I was lucky to virtually meet David Lundie during an online event sponsored by the RSA. David recently completed a study on 700 teachers’ responses to the pandemic. The research was conducted in the UK (for you Americans, that means England, Scotland, and Wales) and, based on my informal talks with teachers here in the US and India, seems reflective of teachers around the world.
Some highlights from the data:
- While the social effects of the pandemic are widespread they are particularly acute in underserved communities. While almost 40% of teachers expect many more children to be labelled at risk or face interventions for social services by the end of the lockdown, 68.4% of the teachers serving underprivileged communities have those concerns. While only 5% of teachers in richer schools feel that their children are at physical risk, 63% of teachers in the most deprived quintile believe their students may be at risk. While over 85% of teachers serving the lowest economic quintile students feel their students are not getting physical activity and stimulation, only about 5.2% of those serving the upper quintiles feel that way about their students, and 56% of the teachers of the underprivileged expect their students to be malnourished while only 2.6% of the teachers of the more privileged students expect malnutrition to be a factor.

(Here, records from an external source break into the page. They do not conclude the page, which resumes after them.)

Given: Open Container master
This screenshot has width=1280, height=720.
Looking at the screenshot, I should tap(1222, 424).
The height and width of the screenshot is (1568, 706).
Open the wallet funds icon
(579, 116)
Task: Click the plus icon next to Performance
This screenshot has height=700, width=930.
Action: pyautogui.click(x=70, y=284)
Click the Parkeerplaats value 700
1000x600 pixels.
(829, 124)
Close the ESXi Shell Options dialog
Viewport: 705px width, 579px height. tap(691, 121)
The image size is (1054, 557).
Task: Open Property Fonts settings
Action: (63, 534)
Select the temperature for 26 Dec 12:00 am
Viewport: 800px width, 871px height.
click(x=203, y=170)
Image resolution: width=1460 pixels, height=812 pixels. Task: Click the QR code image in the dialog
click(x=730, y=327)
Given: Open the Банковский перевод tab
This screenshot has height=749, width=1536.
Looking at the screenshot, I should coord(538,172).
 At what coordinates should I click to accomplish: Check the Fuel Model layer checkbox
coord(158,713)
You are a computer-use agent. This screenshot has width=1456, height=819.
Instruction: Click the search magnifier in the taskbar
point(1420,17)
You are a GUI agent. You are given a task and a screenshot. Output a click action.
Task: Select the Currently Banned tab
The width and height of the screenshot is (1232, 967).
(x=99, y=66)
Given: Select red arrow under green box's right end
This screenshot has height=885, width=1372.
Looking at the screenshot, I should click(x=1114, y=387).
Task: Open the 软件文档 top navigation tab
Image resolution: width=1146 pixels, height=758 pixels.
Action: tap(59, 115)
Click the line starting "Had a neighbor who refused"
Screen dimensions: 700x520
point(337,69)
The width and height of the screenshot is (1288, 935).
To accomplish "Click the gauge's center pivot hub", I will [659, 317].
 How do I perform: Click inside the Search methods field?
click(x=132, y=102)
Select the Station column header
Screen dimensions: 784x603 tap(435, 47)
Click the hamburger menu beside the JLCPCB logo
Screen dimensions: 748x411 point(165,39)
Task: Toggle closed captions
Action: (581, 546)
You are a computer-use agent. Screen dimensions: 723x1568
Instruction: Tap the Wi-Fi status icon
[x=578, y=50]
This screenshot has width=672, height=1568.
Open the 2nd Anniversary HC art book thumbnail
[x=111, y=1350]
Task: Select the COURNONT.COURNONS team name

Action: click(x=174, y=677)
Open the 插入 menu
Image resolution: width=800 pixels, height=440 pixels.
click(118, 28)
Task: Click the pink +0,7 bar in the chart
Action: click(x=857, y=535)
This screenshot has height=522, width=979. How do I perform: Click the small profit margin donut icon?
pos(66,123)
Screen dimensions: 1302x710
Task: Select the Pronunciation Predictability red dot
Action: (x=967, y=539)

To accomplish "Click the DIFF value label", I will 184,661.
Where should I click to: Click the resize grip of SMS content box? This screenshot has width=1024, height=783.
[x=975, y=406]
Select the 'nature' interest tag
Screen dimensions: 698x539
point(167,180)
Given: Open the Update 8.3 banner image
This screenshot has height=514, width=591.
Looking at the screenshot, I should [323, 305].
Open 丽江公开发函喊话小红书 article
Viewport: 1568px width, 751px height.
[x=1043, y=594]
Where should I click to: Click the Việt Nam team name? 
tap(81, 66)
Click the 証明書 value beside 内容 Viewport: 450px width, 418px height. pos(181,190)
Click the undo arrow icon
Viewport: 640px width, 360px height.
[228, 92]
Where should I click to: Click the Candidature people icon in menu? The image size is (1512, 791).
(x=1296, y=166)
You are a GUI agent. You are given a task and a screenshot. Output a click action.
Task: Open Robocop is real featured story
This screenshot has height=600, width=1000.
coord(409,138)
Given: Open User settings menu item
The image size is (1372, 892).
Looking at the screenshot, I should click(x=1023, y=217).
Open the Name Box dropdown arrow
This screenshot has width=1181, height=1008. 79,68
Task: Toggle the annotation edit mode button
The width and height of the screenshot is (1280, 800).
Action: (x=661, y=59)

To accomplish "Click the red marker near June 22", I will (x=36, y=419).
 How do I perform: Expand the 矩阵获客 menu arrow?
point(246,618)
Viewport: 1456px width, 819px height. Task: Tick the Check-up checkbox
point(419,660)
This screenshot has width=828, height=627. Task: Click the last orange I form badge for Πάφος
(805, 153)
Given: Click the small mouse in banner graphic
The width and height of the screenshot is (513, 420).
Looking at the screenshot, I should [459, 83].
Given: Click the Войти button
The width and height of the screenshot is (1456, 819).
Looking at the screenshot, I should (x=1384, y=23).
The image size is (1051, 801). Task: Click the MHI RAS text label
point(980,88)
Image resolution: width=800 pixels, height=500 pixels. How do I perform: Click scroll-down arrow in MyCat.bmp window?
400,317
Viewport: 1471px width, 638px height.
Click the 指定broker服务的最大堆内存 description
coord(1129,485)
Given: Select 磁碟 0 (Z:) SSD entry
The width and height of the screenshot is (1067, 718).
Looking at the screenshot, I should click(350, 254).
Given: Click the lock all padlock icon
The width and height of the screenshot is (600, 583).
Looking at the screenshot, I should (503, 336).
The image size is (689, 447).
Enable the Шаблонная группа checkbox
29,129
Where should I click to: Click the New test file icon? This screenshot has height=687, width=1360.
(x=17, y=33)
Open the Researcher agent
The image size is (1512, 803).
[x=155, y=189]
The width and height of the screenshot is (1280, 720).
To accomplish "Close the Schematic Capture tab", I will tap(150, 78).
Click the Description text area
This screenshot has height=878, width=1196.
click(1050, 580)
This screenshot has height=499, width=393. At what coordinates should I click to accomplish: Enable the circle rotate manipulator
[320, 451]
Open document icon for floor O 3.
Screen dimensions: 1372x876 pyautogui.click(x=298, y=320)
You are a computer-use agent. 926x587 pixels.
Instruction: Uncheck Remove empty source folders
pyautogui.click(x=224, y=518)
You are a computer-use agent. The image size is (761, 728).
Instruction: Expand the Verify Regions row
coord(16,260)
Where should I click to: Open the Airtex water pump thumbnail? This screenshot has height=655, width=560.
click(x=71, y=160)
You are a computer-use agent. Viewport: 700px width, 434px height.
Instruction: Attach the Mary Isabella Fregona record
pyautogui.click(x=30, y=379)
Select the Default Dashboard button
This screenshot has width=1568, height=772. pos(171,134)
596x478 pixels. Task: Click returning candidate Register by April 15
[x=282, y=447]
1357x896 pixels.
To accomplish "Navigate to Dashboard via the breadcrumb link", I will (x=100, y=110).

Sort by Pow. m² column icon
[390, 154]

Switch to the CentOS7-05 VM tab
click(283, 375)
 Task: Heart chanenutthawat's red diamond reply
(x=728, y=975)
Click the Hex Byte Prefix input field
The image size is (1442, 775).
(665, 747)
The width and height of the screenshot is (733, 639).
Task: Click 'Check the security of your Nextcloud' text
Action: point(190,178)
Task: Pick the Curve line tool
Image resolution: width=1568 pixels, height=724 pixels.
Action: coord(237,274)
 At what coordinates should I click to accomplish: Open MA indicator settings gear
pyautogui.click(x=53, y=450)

- Only about 28% of teachers feel they are able to provide the mental health support their kids need, and fewer than 40% feel their schools will offer the support needed when the children return. Virtually all believe that more support will be needed when children return full time to the buildings.
- Most teaches feel that schools will need to rebalance priorities away from test results and more toward student well-being. Over 90% of teachers hope that education will become less target-driven and more humane.
- Three quarters of teachers are concerned about their own health and safety when returning to school regardless of assurances by the government, given that they will probably return before the virus is completely defeated.
- Teachers expect that most of the first quarter back will be devoted to re-establishing behavioral norms and routines, thus with reduced time and effort available for “normal” learning activities. Almost 90% expect that students will have more difficulty regulating their behavior and attention, and almost 80% feel that schools will not be equipped to help them with their students’ resultant traumas. Ninety percent of teachers feel that part of their job upon return will be to “prepare my students for a world in which they will get to re-evaluate many of the things we have taken for granted about how we treat the environment and one another.”
- Three quarters of the teaches agreed that many of their students are having chaotic home lives during the pandemic, and about two-thirds feel that many of their students’ parents will be unemployed by the end of the lockdown.
- Interestingly, only about a quarter of teachers are finding that students are developing a greater self-reliance during the pandemic. I would have expected this to be closer to three –quarters, but I guess that’s not what teachers are experiencing with their students.
- Eighty percent of teachers feel that their high attaining students are adapting to online learning, while just 3% feel that their low attaining students are.
- Ninety percent of teachers feel that the pandemic has given parents a greater understanding of what teachers do, and that schools now have a chance to “re-evaluate some outdated practices and modernize what it means to be a teacher.”
Some of the recommendations:
- System-wide and school-wide planning for kids’ social and emotional needs, providing resources for the children and tools for the teachers to meet these needs.
- Special attention for students coming from the lowest economic quintiles, and significantly extra resources for schools that primarily serve that population addressing mental and physical health and wellness
- Provide online opportunities to the students who have adapted well to online learning while providing more human to human support for those who have not adapted.
- Schools systems and schools take the opportunity to implement practices and innovations (including but not limited to technology) that support and prepare young people for the societal and economic challenges of the future, while discarding those that do not, especially those that have been solely continued because of inertia or “that’s the way we’ve always done it.”